▸ DOCUMENT EXTRACT:
----
For about three years, an alternative to open heart surgery called transcatheter aortic valve replacement (TAVR) has been helping patients with severe aortic stenosis achieve a better quality of life.
Since May 2012, Scott & White Memorial Hospital – Temple has performed 103 TAVR procedures. The Food and Drug Administration (FDA) approved the therapy, which is less invasive and an option for patients who are not considered candidates for surgery, in November 2011.
“Since implementing this procedure we have seen hospitalization and recovery time decrease with patients being discharged in a few days with fewer complications,” said Mark Lawrence, MD, interventional cardiologist at Scott & White Memorial Hospital – Temple. “The valve technology continues to evolve and a number of patients, especially adults over the age of 70, can benefit from this less invasive technique.”
Aortic stenosis occurs when the aortic valve does not fully open or is narrowed, often due to calcium build-up, impairing how blood exits the heart. This condition affects up to 1.5 million Americans, of which about 250,000 suffer a severe form that causes shortness of breath, fainting spells, chest pain, and even sudden death. Without treatment, roughly half of the patients who experience symptoms could die within two years. In some patients who have many other complicated medical conditions, traditional open heart surgery either is not an option or very risky. TAVR is a less invasive alternative.
----
▸ DATASET EXTRACT:
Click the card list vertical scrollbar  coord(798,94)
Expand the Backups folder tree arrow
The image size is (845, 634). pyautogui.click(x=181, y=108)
----
▸ USING THE INFORMATION:
- 1) From the TAVR article, copy the part starting at "For about three" and ending at "quality of life.".
- 2) Sum up the TAVR article in two sentences.
- 3) Pick up the TAVR article where it stops and keep writing.

▸ ANSWERS TO THE PROBLEMS:
- 1)
For about three years, an alternative to open heart surgery called transcatheter aortic valve replacement (TAVR) has been helping patients with severe aortic stenosis achieve a better quality of life.

- 2) Since May 2012, Scott & White Memorial Hospital – Temple has performed 103 TAVR procedures, a less invasive alternative to open heart surgery that the FDA approved in November 2011 and that has led to shorter hospital stays and recovery times. TAVR treats aortic stenosis, a narrowing of the aortic valve that affects up to 1.5 million Americans and can be deadly without treatment, and it offers an option for patients for whom open heart surgery is not possible or very risky.

- 3)
“Open heart surgery may not be suitable for older adults due to other health problems, or because they are quite frail, which prevents them from having open heart surgery,” said Chittoor Bhaskar Sai-Sudhakar, MD, director for the division of cardiothoracic surgery at Scott & White Memorial Hospital – Temple. “TAVR is an option that allows us to replace the aortic valve with a much less invasive procedure, helping the patient to recover faster.”
Scott & White Memorial Hospital – Temple is the only hospital between Dallas and Austin to offer the TAVR procedure after receiving approval from Edwards Lifesciences, creators of the Edwards SAPIEN transcatheter heart valve. After the FDA approval, Scott & White quickly recognized the need to provide the therapy to Central Texas patients.
“We believe that evidence-based medicine in combination with our collaborative model benefits patients that we serve,” said Stephen Sibbitt, MD, chief medical officer at Scott & White Memorial Hospital – Temple. “This procedure reinforces our team approach concept, as it requires our cardiac surgeons, interventional cardiologists, cardiac anesthesiologists and cardiac imaging specialists, along with numerous support staff including nurses and technologists, to all work together from the start of the process until the end.”